--- WHAT YOU NEED TO DO ---
Among the lines below, a stretch begins at the one with "Screen dimensions: 729x555" and ends at the one with "This screenshot has width=640, height=360.". Repeat that stretch exactly, ends included.

***

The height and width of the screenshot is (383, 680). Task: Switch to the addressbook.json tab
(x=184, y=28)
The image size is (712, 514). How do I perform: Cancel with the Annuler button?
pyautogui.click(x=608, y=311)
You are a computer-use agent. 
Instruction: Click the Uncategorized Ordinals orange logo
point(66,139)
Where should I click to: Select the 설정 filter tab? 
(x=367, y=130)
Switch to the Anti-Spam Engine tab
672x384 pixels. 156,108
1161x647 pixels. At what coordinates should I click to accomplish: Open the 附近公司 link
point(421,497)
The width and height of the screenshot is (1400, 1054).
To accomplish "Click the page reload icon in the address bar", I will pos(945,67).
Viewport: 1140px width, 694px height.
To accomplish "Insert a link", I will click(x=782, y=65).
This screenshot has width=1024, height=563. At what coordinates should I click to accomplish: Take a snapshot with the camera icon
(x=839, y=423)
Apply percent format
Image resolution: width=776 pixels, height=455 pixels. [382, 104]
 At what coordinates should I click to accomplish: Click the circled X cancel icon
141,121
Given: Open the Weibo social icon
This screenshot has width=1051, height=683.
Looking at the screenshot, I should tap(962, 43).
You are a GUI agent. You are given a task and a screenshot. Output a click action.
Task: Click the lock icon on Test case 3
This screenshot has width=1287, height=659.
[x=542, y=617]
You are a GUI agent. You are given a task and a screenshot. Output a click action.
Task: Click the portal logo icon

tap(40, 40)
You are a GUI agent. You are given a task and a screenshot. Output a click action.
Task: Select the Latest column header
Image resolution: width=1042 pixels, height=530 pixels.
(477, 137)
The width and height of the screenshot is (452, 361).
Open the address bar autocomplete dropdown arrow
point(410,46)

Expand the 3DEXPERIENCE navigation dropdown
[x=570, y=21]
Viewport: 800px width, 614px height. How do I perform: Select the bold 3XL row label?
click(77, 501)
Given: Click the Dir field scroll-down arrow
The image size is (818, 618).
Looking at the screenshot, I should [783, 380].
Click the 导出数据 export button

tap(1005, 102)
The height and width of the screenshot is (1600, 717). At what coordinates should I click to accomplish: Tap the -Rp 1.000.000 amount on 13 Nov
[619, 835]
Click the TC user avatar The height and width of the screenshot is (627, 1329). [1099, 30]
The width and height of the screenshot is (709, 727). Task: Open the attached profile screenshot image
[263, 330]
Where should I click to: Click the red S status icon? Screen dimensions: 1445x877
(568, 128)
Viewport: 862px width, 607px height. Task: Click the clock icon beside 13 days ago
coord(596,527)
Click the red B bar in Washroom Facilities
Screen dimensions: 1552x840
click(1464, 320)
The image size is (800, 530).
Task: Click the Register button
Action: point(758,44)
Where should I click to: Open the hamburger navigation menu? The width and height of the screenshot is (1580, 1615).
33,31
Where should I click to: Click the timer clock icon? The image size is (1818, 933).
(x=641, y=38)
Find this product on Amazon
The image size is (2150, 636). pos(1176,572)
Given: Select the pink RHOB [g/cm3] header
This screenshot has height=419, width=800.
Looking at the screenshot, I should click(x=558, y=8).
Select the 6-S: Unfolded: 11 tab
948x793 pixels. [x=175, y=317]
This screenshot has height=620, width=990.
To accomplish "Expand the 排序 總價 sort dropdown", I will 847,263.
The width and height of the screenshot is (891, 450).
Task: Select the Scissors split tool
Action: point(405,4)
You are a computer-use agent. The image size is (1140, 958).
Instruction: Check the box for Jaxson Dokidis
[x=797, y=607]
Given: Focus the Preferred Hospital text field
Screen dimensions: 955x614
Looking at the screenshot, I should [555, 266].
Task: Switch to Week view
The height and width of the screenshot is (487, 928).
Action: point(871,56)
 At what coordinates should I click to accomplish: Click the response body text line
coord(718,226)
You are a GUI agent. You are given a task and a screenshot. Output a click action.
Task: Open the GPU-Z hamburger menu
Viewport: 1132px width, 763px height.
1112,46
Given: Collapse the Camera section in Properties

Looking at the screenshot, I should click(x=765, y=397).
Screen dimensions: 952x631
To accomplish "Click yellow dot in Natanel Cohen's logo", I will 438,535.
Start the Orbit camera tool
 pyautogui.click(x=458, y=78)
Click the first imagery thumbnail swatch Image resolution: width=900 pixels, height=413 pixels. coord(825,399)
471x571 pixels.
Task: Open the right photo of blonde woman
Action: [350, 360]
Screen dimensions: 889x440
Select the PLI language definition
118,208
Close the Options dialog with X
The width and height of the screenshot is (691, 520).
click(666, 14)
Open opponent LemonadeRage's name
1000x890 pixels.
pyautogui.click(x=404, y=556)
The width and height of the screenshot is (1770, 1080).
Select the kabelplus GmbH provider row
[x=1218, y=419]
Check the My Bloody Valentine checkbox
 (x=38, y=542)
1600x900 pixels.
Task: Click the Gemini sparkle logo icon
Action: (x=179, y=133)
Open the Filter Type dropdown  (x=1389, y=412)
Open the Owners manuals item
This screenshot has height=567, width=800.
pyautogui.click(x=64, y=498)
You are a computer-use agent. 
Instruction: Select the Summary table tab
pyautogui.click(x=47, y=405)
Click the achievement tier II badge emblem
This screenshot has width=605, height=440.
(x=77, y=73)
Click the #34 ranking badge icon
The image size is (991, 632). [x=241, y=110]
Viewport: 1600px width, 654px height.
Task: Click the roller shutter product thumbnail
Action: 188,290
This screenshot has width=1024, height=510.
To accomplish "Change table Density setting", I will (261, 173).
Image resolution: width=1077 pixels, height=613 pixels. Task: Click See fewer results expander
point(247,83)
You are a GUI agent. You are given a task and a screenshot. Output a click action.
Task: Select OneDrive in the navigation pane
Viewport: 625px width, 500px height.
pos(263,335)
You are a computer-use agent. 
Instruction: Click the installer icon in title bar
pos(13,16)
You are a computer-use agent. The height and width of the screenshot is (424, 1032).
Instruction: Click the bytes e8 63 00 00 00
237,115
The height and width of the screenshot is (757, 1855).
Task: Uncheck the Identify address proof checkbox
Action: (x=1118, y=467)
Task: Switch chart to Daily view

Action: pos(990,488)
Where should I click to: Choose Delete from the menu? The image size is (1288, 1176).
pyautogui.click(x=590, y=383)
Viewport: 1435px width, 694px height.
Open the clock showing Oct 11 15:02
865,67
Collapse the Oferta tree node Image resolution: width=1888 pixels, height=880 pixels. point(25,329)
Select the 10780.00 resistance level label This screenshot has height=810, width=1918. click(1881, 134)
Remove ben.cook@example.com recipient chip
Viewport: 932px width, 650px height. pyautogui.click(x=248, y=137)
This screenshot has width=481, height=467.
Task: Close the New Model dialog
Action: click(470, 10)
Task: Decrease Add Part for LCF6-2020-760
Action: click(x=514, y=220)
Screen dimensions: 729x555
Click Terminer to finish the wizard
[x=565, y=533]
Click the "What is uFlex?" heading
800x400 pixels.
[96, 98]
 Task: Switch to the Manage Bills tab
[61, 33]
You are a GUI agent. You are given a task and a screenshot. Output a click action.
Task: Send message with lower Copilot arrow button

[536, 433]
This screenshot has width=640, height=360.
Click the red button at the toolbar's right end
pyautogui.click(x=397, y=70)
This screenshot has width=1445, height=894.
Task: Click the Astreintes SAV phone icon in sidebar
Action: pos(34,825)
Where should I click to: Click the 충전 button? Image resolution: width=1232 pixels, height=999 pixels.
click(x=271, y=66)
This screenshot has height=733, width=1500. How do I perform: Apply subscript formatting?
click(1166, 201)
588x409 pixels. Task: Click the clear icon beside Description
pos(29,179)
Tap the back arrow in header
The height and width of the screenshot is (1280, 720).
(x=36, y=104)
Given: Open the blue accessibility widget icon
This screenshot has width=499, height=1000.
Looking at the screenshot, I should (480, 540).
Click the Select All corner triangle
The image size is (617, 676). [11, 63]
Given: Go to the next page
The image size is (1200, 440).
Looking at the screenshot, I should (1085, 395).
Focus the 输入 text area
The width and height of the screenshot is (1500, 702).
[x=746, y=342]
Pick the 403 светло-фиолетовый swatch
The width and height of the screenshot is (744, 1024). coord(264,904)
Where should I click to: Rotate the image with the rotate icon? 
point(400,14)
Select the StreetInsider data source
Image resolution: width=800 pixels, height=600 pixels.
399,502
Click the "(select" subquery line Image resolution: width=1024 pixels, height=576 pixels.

***

--- FINISHED TASK ---
Screen dimensions: 729x555
Click Terminer to finish the wizard
[x=565, y=533]
Click the "What is uFlex?" heading
800x400 pixels.
[96, 98]
 Task: Switch to the Manage Bills tab
[61, 33]
You are a GUI agent. You are given a task and a screenshot. Output a click action.
Task: Send message with lower Copilot arrow button

[536, 433]
This screenshot has width=640, height=360.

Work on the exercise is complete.